§ Records for the exercise
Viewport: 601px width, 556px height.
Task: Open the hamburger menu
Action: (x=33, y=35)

---

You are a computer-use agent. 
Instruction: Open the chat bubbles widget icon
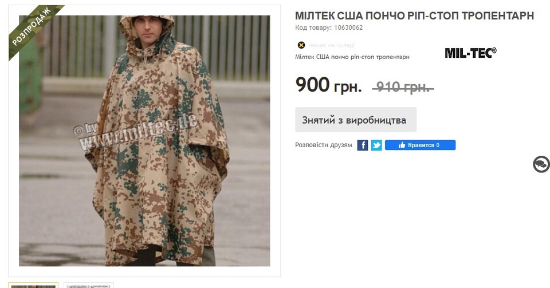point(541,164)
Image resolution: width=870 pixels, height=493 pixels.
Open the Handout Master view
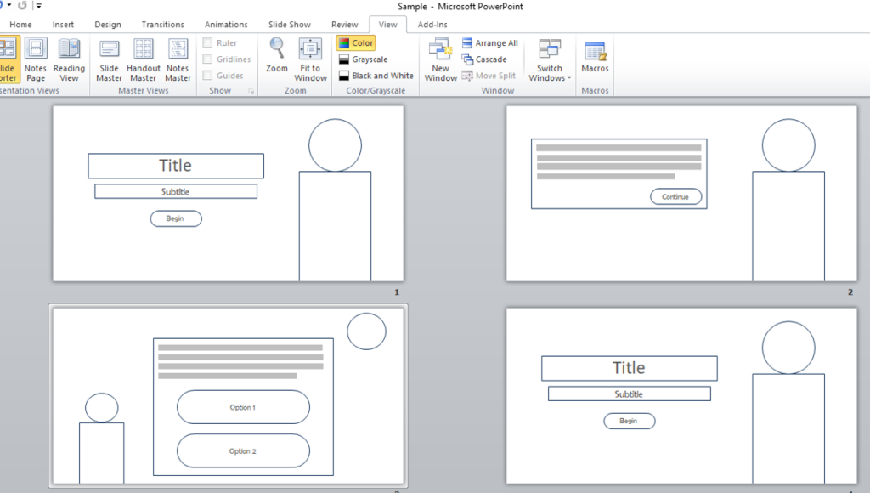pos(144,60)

* * *

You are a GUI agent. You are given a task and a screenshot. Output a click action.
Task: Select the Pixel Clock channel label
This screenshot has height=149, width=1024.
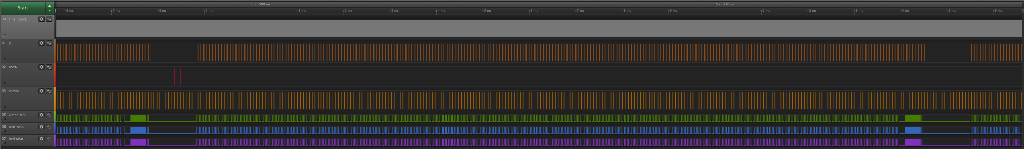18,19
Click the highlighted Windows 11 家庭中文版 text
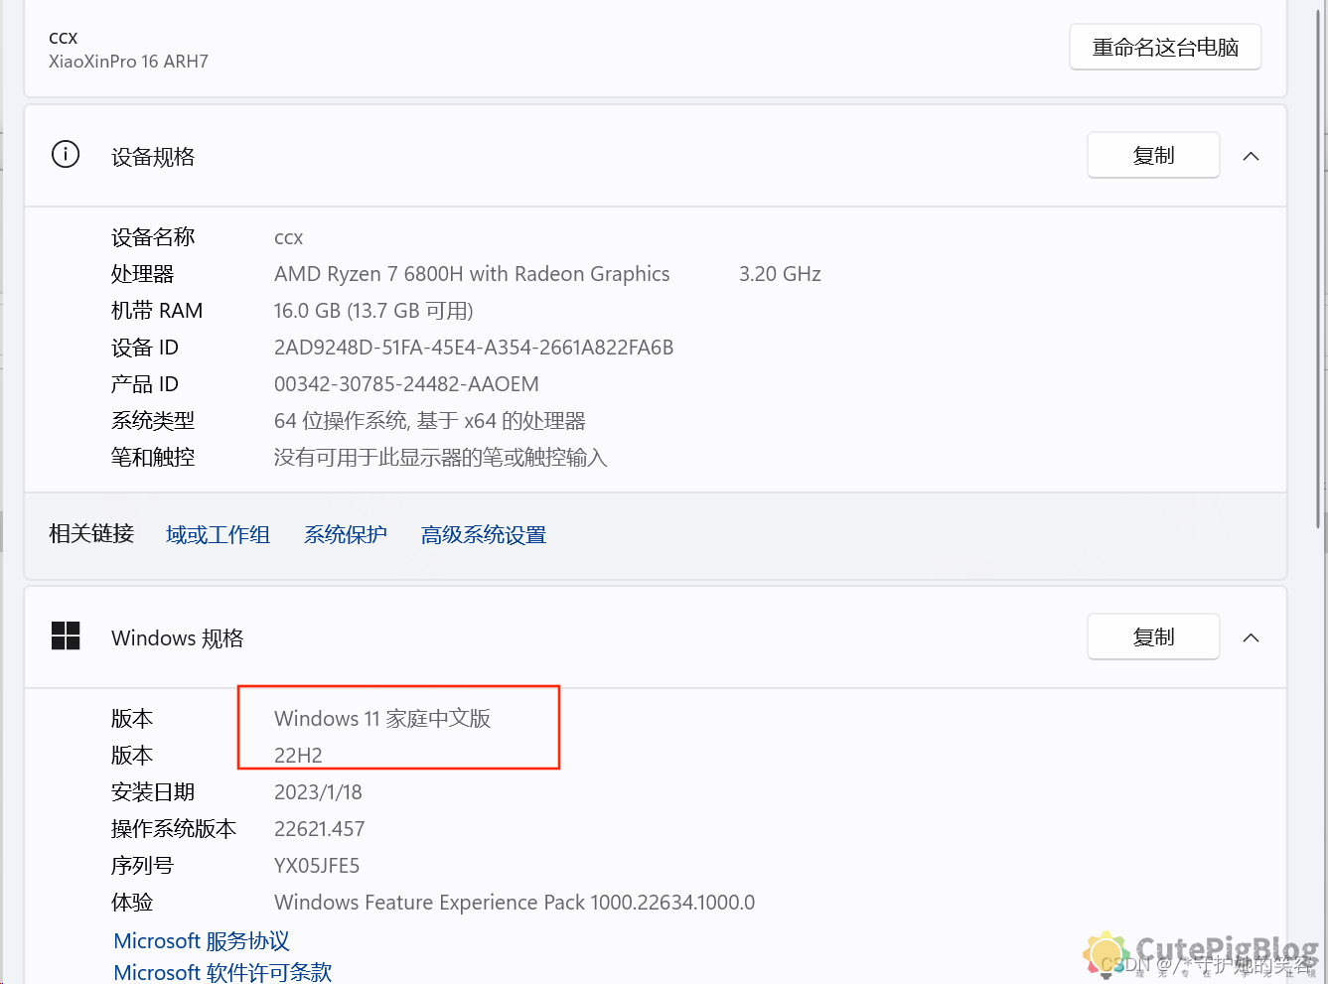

§ Instructions to follow
How many lines of the data contain "agent"? Work it out and give only the number.

§ Written response
2